Addio all'ottimismo ingenuo | INTERNET MINACCIATA [5]. . [Sl: sn]. Disponibile in: https://www.youtube.com/watch?v=LY3gcYvUY7M
AMORIM, H.; CARDOSO, ACM; BRIDI, MA CAPITALISMO PIATTAFORMA INDUSTRIALE: esternalizzazioni, sintesi e resistenze. Taccuino CHR, v. 35, pag. e022021–e022021, 10 ott. 2022.
AMORIM, H.; REIS GRAZIA, M. La precarietà del lavoro immateriale: autotaylorizzazione nell'industria brasiliana del software. Prospettive latinoamericane, P. 0094582X20988720, 30 mar. 2021.
BRAVERMAN, H. Lavoro e capitale monopolistico: il degrado del lavoro nel XX secolo. Rio de Janeiro: Editori Zahar, 1977.
CUSUMANO, MA La fabbrica del software: un'interpretazione storica. New York: Pressa dell'Università di Oxford, 1989.
GODINHO, MB Analisi del metodo HTA (Hierarchical Task Analysis) per la decomposizione delle attività in Crowdsourcing. P. 16, [Sd].
HUWS, VITA, LAVORO E VALORE NELL'UE NEL XNUMX° SECOLO: sciogliere il nodo. Taccuino CHR, v. 27, n. 70, 3 sett. 2014. Disponibile presso: https://periodicos.ufba.br/index.php/crh/article/view/19628 .

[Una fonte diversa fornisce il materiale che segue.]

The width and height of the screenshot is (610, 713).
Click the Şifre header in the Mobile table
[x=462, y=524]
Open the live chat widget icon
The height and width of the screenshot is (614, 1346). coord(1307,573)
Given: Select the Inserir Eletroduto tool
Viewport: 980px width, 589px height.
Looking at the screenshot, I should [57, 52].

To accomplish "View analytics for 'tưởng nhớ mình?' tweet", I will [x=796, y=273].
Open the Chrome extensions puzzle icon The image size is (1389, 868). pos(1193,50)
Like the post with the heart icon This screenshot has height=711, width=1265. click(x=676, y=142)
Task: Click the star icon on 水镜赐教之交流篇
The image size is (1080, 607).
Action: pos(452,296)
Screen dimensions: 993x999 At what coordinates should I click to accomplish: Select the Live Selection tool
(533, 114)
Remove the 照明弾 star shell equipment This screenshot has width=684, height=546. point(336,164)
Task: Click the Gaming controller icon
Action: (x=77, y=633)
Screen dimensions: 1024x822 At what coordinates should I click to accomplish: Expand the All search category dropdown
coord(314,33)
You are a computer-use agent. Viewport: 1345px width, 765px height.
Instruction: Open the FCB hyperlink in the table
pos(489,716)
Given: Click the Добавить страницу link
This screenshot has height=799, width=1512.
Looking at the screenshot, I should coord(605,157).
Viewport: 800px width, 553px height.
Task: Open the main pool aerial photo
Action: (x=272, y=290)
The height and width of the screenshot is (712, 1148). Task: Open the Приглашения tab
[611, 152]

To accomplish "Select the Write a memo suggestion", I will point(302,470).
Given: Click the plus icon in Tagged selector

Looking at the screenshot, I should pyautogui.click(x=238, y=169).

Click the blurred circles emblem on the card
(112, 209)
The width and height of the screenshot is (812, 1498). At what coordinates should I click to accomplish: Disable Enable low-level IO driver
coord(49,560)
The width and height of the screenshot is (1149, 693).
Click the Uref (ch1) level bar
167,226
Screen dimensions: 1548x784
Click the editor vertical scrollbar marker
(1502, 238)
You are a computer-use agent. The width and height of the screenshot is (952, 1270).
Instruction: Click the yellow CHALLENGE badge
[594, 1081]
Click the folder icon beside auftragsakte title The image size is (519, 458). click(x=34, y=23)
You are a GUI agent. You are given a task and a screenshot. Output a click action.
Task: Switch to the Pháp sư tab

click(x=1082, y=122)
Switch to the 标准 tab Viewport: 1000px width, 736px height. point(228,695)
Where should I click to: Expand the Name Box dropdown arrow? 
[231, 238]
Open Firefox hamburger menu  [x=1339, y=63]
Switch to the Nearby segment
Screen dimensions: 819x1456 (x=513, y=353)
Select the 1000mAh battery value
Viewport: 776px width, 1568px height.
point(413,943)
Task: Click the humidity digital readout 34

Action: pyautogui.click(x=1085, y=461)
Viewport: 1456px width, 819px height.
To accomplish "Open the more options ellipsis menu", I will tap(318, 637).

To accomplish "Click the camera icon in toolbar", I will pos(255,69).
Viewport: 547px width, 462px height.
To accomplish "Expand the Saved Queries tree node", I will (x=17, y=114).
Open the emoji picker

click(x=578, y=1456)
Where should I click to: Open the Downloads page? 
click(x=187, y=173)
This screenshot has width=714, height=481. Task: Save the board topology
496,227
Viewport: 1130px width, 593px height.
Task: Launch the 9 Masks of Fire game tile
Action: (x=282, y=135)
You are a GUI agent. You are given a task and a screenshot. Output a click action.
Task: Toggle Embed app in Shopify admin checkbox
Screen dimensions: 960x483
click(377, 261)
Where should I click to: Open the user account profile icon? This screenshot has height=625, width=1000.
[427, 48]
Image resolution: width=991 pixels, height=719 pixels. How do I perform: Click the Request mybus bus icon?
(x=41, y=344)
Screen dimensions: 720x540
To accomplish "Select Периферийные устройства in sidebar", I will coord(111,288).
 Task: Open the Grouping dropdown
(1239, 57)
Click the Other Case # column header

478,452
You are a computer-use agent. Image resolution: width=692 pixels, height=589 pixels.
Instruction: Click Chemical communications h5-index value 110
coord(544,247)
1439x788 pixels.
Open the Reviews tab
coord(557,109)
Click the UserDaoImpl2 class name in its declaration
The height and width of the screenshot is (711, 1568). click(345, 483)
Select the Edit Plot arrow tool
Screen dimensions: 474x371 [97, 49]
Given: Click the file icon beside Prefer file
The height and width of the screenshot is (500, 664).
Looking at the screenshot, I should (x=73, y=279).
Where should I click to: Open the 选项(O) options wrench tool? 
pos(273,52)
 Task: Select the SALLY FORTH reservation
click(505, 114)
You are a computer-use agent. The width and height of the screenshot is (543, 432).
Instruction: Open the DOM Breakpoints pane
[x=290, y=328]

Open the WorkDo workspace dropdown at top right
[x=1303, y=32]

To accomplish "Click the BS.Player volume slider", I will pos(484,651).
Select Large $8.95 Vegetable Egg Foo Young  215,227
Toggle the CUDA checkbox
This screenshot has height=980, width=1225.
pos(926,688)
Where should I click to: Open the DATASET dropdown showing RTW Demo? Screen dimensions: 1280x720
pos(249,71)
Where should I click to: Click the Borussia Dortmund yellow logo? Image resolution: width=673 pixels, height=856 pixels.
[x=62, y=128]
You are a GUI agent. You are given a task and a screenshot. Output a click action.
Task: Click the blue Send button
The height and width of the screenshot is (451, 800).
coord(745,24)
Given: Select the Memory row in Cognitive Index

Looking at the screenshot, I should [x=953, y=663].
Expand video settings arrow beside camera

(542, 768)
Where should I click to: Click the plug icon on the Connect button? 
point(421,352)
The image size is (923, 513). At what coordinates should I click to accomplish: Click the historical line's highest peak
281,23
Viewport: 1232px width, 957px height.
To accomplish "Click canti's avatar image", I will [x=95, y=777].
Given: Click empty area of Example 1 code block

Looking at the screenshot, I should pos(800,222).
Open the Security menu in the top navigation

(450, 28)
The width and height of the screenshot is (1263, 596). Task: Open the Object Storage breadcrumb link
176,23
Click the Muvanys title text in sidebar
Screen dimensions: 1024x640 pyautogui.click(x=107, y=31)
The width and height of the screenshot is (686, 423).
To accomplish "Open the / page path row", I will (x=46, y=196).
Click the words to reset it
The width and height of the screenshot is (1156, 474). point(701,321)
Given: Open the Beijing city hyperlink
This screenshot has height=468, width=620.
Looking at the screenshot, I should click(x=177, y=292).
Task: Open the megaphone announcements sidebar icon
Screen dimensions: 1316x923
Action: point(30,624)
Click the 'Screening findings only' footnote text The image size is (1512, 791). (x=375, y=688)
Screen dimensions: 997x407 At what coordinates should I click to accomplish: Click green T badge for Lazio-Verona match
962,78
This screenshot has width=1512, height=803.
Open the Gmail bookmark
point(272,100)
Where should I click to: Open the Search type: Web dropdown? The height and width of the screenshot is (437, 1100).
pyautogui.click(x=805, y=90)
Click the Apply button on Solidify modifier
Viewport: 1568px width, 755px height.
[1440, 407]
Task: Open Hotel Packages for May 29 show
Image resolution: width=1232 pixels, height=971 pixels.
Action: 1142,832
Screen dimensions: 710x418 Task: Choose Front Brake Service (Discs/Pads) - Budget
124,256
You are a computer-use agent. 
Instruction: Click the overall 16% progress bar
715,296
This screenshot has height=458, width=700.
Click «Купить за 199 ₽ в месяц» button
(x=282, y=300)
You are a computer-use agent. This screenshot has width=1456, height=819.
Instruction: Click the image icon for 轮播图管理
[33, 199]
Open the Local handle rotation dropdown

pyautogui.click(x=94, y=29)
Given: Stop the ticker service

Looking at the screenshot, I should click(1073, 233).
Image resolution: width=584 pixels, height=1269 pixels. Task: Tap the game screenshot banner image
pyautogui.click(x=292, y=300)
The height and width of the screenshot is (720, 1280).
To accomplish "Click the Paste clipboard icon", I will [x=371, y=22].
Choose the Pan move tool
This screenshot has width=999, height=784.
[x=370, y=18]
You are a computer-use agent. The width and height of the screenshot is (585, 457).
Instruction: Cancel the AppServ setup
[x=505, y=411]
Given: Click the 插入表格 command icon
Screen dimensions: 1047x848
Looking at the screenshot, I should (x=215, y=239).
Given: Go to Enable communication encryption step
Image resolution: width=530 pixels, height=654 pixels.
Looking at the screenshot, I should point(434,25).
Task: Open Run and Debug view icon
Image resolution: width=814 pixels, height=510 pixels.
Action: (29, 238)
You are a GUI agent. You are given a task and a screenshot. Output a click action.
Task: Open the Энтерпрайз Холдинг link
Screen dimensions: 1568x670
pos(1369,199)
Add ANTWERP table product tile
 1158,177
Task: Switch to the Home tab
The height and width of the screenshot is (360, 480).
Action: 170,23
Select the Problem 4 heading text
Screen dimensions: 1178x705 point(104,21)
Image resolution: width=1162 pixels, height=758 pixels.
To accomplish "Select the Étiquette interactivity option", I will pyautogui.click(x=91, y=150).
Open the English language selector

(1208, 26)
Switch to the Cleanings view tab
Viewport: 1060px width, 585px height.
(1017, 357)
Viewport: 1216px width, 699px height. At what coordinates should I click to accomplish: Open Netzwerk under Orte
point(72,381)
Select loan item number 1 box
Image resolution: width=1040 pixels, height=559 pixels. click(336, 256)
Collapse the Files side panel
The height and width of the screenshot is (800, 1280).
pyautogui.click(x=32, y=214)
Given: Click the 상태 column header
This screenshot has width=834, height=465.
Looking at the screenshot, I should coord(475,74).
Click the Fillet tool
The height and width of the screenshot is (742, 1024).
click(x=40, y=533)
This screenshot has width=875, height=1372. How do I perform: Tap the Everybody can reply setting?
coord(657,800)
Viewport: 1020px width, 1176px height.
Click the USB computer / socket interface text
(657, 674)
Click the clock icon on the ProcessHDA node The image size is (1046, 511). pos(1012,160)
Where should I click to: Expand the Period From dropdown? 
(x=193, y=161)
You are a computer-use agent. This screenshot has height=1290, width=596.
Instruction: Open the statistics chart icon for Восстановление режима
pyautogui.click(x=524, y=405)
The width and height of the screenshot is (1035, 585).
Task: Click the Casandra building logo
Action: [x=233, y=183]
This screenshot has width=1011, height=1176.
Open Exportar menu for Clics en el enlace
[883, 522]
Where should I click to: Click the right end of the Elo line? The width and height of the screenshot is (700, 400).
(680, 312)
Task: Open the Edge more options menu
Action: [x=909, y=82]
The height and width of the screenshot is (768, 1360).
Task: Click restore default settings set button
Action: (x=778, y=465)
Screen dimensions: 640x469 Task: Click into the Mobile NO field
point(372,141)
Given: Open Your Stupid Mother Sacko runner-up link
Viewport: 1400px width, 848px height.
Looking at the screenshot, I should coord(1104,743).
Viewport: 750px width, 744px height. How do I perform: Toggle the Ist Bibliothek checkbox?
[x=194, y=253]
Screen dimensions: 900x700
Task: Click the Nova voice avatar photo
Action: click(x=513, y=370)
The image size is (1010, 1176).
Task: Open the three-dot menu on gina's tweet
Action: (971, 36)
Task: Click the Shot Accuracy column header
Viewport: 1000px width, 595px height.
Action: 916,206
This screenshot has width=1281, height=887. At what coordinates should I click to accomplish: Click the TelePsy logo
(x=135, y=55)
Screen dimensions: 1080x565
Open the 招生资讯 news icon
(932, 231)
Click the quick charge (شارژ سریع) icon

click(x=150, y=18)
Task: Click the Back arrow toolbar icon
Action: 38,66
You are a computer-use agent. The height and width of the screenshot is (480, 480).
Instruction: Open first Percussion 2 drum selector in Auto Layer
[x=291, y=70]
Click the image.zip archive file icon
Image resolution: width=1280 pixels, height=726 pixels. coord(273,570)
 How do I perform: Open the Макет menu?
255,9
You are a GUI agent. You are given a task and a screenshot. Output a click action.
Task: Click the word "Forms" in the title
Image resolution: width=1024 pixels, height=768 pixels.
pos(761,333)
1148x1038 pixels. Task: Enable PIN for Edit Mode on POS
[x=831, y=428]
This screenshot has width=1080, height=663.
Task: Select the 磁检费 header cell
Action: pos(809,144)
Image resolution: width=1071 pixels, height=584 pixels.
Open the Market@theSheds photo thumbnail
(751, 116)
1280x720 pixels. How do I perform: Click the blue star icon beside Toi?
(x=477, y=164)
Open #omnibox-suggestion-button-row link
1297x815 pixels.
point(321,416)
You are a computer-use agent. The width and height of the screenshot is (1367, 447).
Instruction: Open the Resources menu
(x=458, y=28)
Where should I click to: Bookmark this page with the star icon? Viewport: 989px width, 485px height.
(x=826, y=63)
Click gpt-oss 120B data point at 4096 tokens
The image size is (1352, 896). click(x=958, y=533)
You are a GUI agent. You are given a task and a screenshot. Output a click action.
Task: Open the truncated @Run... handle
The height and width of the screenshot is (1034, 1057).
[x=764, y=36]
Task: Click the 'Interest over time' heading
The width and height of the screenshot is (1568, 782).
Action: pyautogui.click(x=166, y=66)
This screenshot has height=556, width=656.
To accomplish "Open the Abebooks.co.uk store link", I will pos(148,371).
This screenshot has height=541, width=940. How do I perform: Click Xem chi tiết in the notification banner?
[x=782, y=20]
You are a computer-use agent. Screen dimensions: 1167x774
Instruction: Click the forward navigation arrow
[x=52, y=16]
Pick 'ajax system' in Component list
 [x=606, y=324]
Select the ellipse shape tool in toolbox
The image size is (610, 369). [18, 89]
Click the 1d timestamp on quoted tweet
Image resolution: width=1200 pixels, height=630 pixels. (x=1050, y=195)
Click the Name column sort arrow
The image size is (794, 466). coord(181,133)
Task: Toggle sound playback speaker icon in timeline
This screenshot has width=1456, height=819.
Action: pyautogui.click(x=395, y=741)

LAKHANI, K.R.; GARVIN, procuratore distrettuale; LONSTEIN, E. TopCoder(A): Sviluppo di software tramite crowdsourcing. Harvard Business School, gennaio. 2010.
LATOZA, T.D. et al. Programmazione microtask: creare software con la folla. UIST 2014.
MAO, K. et al. Un'indagine sull'uso del crowdsourcing nell'ingegneria del software. Journal of Systems and Software, v. 126, pag. 57–84, aprile. 2017.
MIGUEZ, P. Lavoro e nuove tecnologie: un approccio al lavoro informatico secondo le tesi del capitalismo cognitivo. Flessibile, virtuale e precario? Lavoratori della tecnologia dell'informazione. Curitiba: UFPR, 2018.
MONTEBELLO, L. I lavori nel settore tecnologico salgono a 200,000. Disponibile in: https://www.thisismoney.co.uk/money/markets/article-11659373/Tech-jobs-bloodbath-rockets-200-000.html
MOROZOV, E. Big Tech: l’ascesa dei dati e la morte della politica. San Paolo: Ubu Editora, 2018.
PORTOGALLO, AC Le contraddizioni del postfordismo: l'insostenibile leggerezza del lavoro immateriale nella produzione di software. Accettato: 2017-12-04T11:54:57Z, 18 ott. 2017. Disponibile presso: https://repositorio.pucsp.br/xmlui/handle/handle/20623
SCHLINGEMANN, FP; STULZ, R.M. Le aziende quotate in borsa sono diventate meno importanti per l’economia? . Rochester, New York: [sn]. Disponibile in: https://papers.ssrn.com/abstract=3706131
SCHRADIE, J. Ideologia della Silicon Valley e disuguaglianze di classe: una tassa virtuale in relazione alla politica digitale. Rivista di paragrafi, vv 5, n. 9a edizione, 2017. Disponibile presso: http://revistaseletronicas.fiamfaam.br/index.php/recicofi/article/view/564
note:
[I] A questo proposito consigliamo vivamente i testi di Morozov (MOROZOV, 2018) e Schradie (SCHRADIE, 2017) o anche in video (“Addio all'ingenuo ottimismo | INTERNET THREATENED [5]”, 2016)
[Ii] Pubblicato nel 2001. In questo manifesto, diciassette uomini – sviluppatori e amministratori delegati di aziende – elencano alcuni principi e valori che dovrebbero guidare le metodologie agili, riassunti in 12 punti.
[Iii] È il caso, ad esempio, dell’Agile Alliance, che ha “corporate partner” (sponsor) cioè aziende di enormi dimensioni e portata globale come HP, Accenture, CEMEX, Intel, Lockheed Martin, Paypall, Societe Generale, BAE Systems e anche l'azienda brasiliana con sede a Campinas, CI&T.
[Iv] Grazie per il supporto da FAPESP.